Exercise.
Your reply should consist only of the lines from the one holding "The height and" to the last line of the data below, written out exactly and without pictures.

Saved data entries:
- - - - - - -
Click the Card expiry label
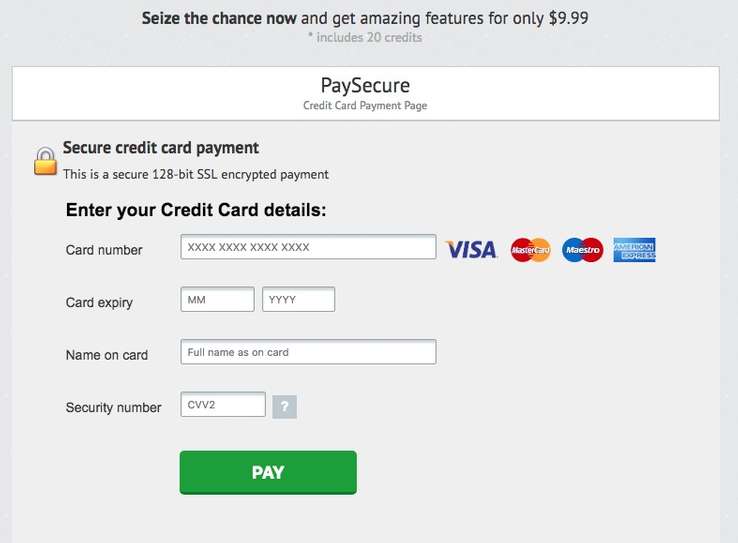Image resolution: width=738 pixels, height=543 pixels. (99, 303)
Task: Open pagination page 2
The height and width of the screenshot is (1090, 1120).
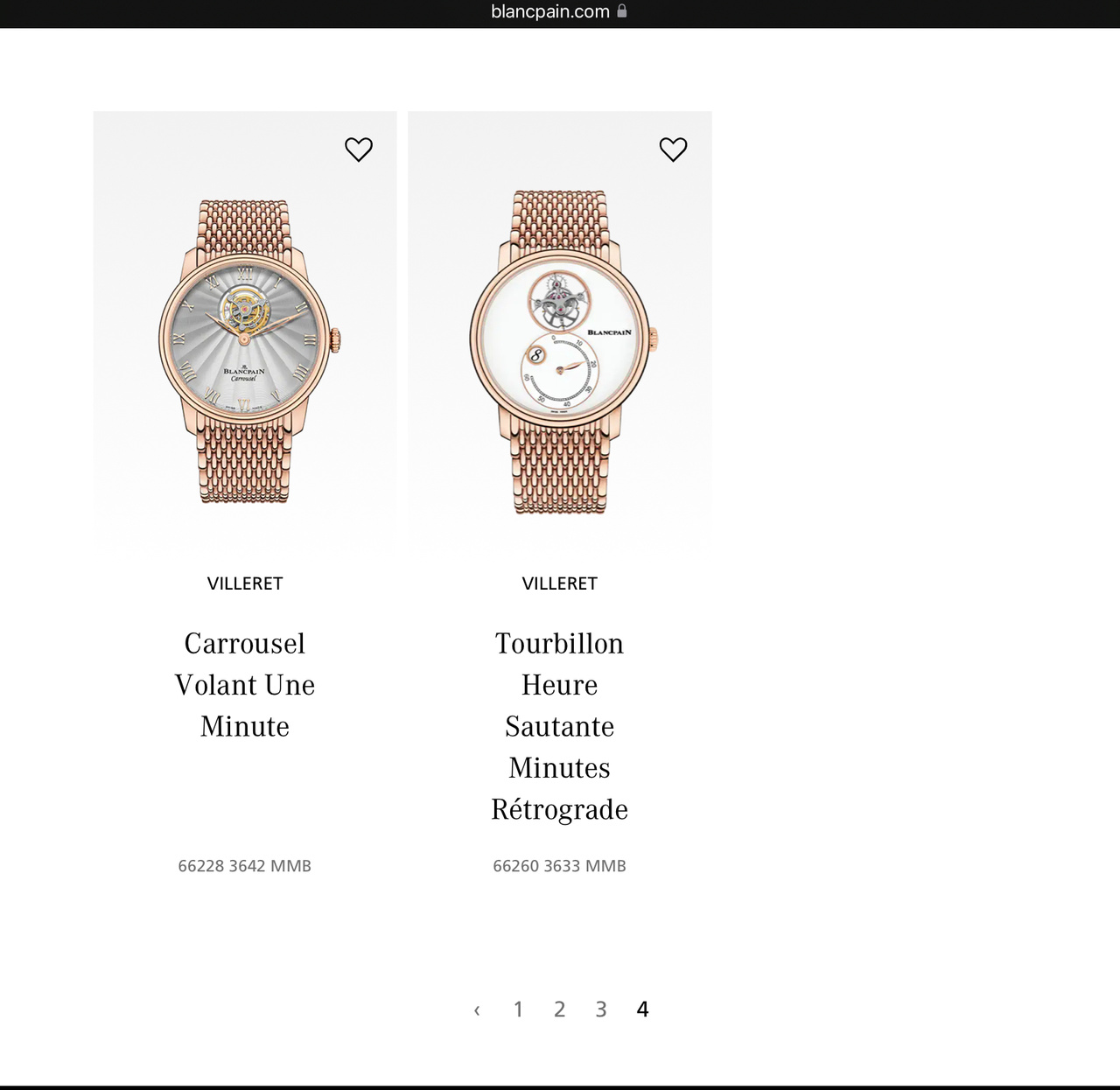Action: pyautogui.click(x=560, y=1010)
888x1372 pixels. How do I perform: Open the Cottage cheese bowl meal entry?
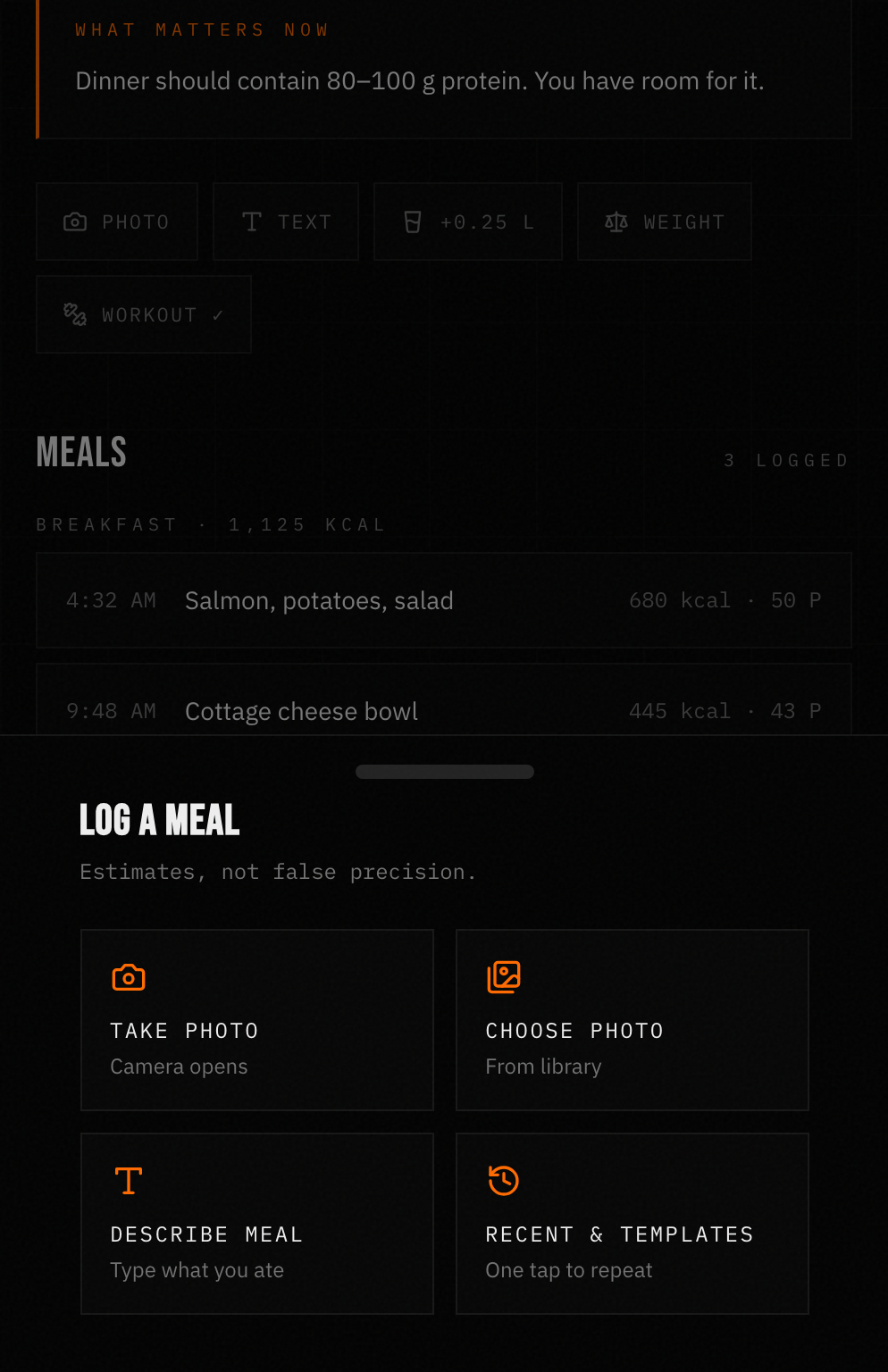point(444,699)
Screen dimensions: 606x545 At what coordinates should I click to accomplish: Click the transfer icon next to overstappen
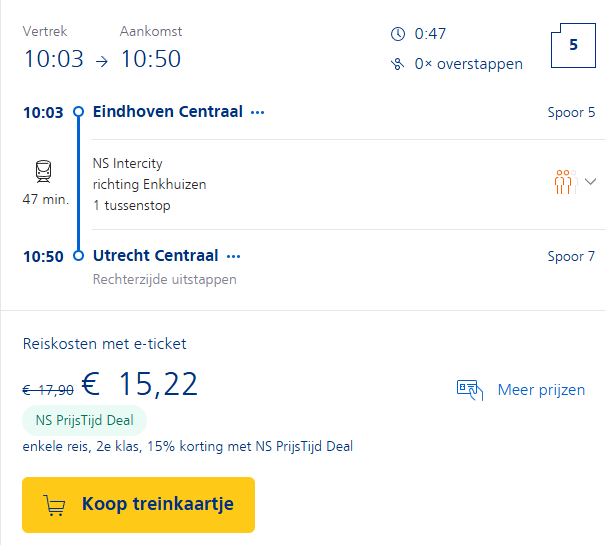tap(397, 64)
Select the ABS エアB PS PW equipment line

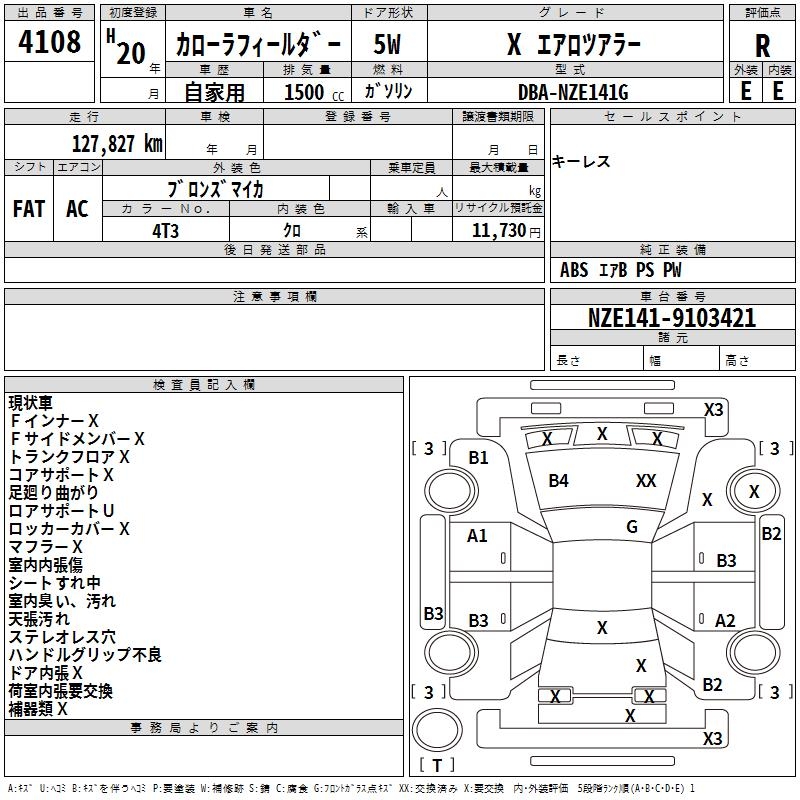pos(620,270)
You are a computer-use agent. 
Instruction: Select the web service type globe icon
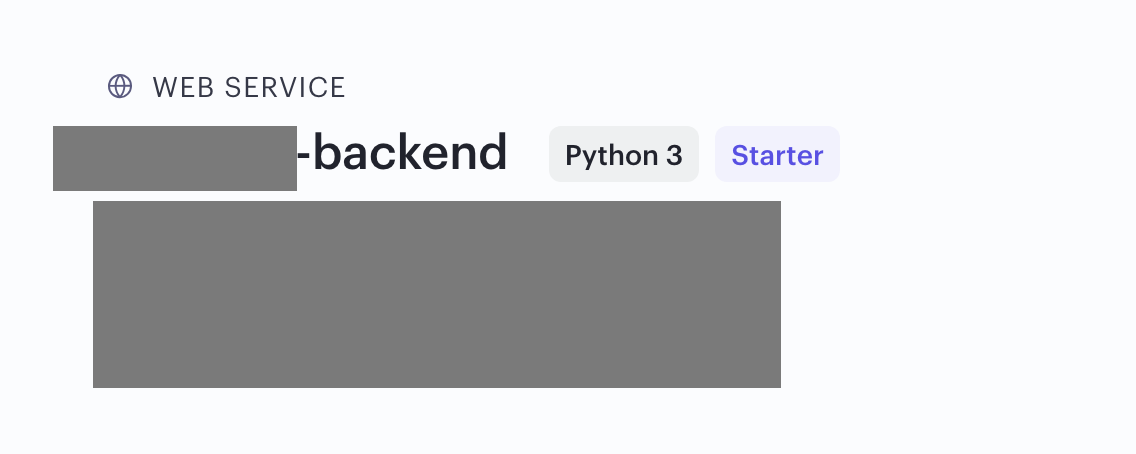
- - - - - - -
The completed task.
The height and width of the screenshot is (1090, 1120).
Action: pyautogui.click(x=560, y=1010)
888x1372 pixels. How do I perform: Open the Cottage cheese bowl meal entry?
point(444,699)
Screen dimensions: 606x545 At what coordinates should I click to accomplish: Click the transfer icon next to overstappen
tap(397, 64)
Select the ABS エアB PS PW equipment line

pos(620,270)
You are a computer-use agent. 
Instruction: Select the web service type globe icon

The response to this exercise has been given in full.